Qui n’a rien à cirer du rang social, de l’âge, de l’état de santé.
Si le tambour bat, le ministre danse avec le clochard, le vieillard avec le bambin, la donzelle avec l’unijambiste (eh oui, ils dansent sur une jambe).
Et ça danse juste, la roue cosmique tourne, ensemble, toujours ensemble, des heures et des heures, des nuits durant. Quelquefois, le dieu répond à l’appel et un danseur se prend la transe. Ca n’arrête rien, le tam-tam résonne dans l’Univers, fait tourner autour de lui les cycles de l’harmonie joyeuse.

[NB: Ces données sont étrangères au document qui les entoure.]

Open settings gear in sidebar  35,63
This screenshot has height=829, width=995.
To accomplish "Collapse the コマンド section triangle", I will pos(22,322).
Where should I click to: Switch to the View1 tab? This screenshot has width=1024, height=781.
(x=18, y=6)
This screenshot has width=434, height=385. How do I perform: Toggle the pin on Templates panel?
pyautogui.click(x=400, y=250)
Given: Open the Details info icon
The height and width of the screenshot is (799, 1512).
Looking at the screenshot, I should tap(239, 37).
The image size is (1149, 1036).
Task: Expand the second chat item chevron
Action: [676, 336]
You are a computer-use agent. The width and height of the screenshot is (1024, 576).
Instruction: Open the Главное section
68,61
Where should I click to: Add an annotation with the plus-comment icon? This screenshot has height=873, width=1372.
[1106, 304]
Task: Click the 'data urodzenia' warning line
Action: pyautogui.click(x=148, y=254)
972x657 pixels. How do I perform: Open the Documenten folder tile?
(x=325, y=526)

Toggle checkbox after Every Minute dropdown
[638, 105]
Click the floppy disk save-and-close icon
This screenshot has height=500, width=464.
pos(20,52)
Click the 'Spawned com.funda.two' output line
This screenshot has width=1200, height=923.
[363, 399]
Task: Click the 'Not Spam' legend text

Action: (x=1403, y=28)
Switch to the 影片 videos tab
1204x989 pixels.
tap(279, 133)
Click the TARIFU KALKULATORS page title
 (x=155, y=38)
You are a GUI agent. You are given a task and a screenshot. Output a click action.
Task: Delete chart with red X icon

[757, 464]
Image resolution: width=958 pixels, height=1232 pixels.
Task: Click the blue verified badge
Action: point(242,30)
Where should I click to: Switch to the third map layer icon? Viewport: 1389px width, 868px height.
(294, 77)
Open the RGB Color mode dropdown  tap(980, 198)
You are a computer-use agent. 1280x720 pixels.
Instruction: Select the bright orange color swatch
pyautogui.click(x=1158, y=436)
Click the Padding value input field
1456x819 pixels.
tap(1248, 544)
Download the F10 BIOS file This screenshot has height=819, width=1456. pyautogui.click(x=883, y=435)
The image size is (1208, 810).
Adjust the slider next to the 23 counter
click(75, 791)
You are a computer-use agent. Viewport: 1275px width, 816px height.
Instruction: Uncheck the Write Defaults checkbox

Rien à voir avec l’enfermement autiste de ces gosses abrutis de « techno ». Avec la sensualité rapace du tango argentin ou le narcissisme égotique de la valse viennoise.
Nous, on cherche le bonheur. Comme des morts de faim.
Dis monsieur Flaubert, c’est quoi le bonheur ?
« Ëtre stupide, égoïste et jouir d’une bonne santé sont les trois conditions nécessaires pour être heureux ».
L’Africain danse la joie .
Elle met en jeu la partie à la fois la plus haute et la plus profonde de soi-même, celle qui ne vieillit pas, qui est insensible à la fatigue, qui n’est jamais malade, qui danse, même chez l’unijambiste.
Qui est là chez le nouveau-né et qui ne meurt pas !
Elle met en jeu plus que soi même. Elle est le fruit des Dieux, doit être partagée avec eux, avec les ancêtres, avec l’Invisible qui nous crée.
La transcen-danse.
Elle est collective. Accessible à tous, tout de suite. Personne n’est spectateur, on ne regarde pas, on danse.
Pauvres fils handicapés de Freud et de Marx, admirons et essayons de les protéger, c’est tout ce qui nous est permis.
Senghor a dit quelque chose comme :
« A quoi sert-il de vivre si c’est pour ne pas DANSER L’AUTRE » ?
S’ils meurent, le tambour ne battra plus. Nos cœurs non plus.
J’ai vu mourir des hommes sous le ciel africain. C’est curieux mais ce que j’ai ressenti devant la mort n’avait rien à voir avec mes sentiments dans la même situation, ici, en Europe.
Il y a, dans l’air ? Sur le visage de ceux qui sont présents ? Une impression d’irréalité, un déni de disparition.
Pour aucun Africain la mort ne signifie la fin, le néant.
Ca, c’est vraiment une « connerie de blanc ».
Il n’y a même pas à réfléchir, ça va de soi. Le défunt va partir, c’est triste, comme tous les départs. On va le pleurer et le fêter mais très vite, la conversation avec lui et tous les autres va reprendre.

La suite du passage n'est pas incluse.